励起子ポラリトンは光と物質のハイブリッド準粒子であり、半導体微小共振器において光子と励起子(電子–正孔対)が強く相互作用して形成される。励起子ポラリトンは、次世代オプトエレクトロニクス用途や量子多体物理の基礎研究のロバストな固体プラットフォームとなっている。重要なことは、励起子ポラリトンは大きく開いた(つまり非エルミート的な)量子系であり、エネルギーポンピングが絶えず必要で、絶え間なく崩壊してコヒーレント放射を放出することである。従って、励起子ポラリトンは常に、利得と損失が釣り合ったポテンシャルランドスケープに存在する。しかし、このポテンシャルに固有の非エルミート性は、これまで励起子ポラリトン物理ではほとんど無視されていた。
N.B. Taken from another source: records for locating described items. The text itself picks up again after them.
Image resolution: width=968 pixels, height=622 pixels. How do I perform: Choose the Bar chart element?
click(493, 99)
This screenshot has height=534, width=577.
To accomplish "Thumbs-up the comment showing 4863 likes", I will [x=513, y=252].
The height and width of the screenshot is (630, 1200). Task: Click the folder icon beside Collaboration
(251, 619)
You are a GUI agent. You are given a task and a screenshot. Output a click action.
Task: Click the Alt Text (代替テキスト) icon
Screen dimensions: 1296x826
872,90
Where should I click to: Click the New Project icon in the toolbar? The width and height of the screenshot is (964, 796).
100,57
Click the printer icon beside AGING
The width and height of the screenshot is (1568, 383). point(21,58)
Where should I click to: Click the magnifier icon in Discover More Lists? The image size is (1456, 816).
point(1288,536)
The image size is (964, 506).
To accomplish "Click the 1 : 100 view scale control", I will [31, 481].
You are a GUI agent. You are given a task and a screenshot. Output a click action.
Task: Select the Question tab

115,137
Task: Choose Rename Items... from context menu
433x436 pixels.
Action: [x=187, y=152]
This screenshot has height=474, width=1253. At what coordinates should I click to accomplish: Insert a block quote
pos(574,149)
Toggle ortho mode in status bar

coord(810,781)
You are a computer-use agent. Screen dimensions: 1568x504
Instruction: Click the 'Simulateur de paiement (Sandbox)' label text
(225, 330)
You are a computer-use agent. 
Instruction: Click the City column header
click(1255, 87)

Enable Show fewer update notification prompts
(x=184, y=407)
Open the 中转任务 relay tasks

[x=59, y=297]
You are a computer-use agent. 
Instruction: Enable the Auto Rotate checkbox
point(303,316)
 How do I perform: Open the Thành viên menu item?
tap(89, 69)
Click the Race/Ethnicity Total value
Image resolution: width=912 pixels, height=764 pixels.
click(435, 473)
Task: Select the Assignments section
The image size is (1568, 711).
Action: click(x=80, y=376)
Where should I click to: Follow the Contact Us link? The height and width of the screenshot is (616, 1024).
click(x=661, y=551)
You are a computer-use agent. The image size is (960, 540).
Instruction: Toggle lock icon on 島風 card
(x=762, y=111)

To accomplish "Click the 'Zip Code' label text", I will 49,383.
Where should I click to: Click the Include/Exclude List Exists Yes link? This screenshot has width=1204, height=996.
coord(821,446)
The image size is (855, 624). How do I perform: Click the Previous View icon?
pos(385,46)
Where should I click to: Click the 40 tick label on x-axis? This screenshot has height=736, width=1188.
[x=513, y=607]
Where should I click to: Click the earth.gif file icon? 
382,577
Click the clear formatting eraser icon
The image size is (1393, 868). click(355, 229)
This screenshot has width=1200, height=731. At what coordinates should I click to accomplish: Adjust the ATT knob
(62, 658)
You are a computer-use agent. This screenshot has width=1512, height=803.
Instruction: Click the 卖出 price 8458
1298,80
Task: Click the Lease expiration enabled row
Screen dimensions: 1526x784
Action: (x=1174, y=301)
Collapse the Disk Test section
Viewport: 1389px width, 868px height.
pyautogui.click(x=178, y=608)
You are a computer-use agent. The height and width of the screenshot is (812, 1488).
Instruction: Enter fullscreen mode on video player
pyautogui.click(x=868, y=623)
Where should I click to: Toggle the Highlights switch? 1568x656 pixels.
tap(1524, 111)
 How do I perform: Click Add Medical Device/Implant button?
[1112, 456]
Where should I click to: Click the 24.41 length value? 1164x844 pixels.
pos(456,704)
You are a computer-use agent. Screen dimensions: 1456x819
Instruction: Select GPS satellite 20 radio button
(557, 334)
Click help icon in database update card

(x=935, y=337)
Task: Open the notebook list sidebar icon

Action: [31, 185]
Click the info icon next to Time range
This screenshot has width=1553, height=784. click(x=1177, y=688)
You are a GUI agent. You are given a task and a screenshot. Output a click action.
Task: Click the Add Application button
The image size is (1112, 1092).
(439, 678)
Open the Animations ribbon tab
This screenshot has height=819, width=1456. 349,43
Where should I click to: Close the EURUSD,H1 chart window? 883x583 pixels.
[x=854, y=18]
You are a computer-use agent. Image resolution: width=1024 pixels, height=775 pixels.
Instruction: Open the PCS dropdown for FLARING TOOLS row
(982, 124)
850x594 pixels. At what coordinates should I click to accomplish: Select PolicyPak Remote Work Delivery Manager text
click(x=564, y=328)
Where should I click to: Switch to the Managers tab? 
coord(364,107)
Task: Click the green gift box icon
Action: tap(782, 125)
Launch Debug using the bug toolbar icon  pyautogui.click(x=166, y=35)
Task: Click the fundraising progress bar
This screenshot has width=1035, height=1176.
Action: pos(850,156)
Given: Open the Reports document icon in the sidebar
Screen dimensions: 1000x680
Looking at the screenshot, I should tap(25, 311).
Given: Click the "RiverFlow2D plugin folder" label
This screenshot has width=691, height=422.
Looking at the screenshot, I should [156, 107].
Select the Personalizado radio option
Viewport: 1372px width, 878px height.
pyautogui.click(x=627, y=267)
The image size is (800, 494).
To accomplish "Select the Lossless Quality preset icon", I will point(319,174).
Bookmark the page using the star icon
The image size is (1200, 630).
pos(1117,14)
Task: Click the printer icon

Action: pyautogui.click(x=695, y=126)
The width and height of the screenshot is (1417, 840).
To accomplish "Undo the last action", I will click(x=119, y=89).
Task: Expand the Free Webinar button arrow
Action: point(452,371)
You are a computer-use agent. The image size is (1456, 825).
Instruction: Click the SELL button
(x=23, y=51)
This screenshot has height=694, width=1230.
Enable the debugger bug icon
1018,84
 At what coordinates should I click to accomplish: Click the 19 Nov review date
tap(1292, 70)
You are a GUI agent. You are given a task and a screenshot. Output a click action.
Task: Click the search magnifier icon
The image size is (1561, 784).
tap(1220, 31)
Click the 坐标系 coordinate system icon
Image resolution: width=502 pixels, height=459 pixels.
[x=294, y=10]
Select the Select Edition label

本論文では、非エルミート性によって、励起子ポラリトン系のモード構造とスペクトル縮退が著しく変化するため、量子輸送、局在性、動力学的特性が影響を受けることを実証する。我々は、空間的に構造化した光ポンプを使って、カオス的な励起子ポラリトンビリヤード(湾曲したポテンシャル障壁に囲まれた二次元領域)を作った。このビリヤードの固有モードは、除外点と呼ばれる、複数の非エルミート的なスペクトル縮退を示す。こうした除外点は、一方向性輸送、異常なレーザー発振と吸収、キラルモードなどの注目すべき波動現象をもたらすことがある。ビリヤードのパラメーターを変えると、エネルギー準位の交差や反交差が観測され、非エルミート系でしか見られない非自明なトポロジカルモード構造が明らかになった。また、この除外点を囲むパラメーターループに対してモードスイッチングとトポロジカルベリー位相も観測された。今回の知見によって、励起子ポラリトンの非エルミート量子動力学の研究への道が開かれ、ポラリトンを使ったデバイスの新しい動作原理が見いだされる可能性がある。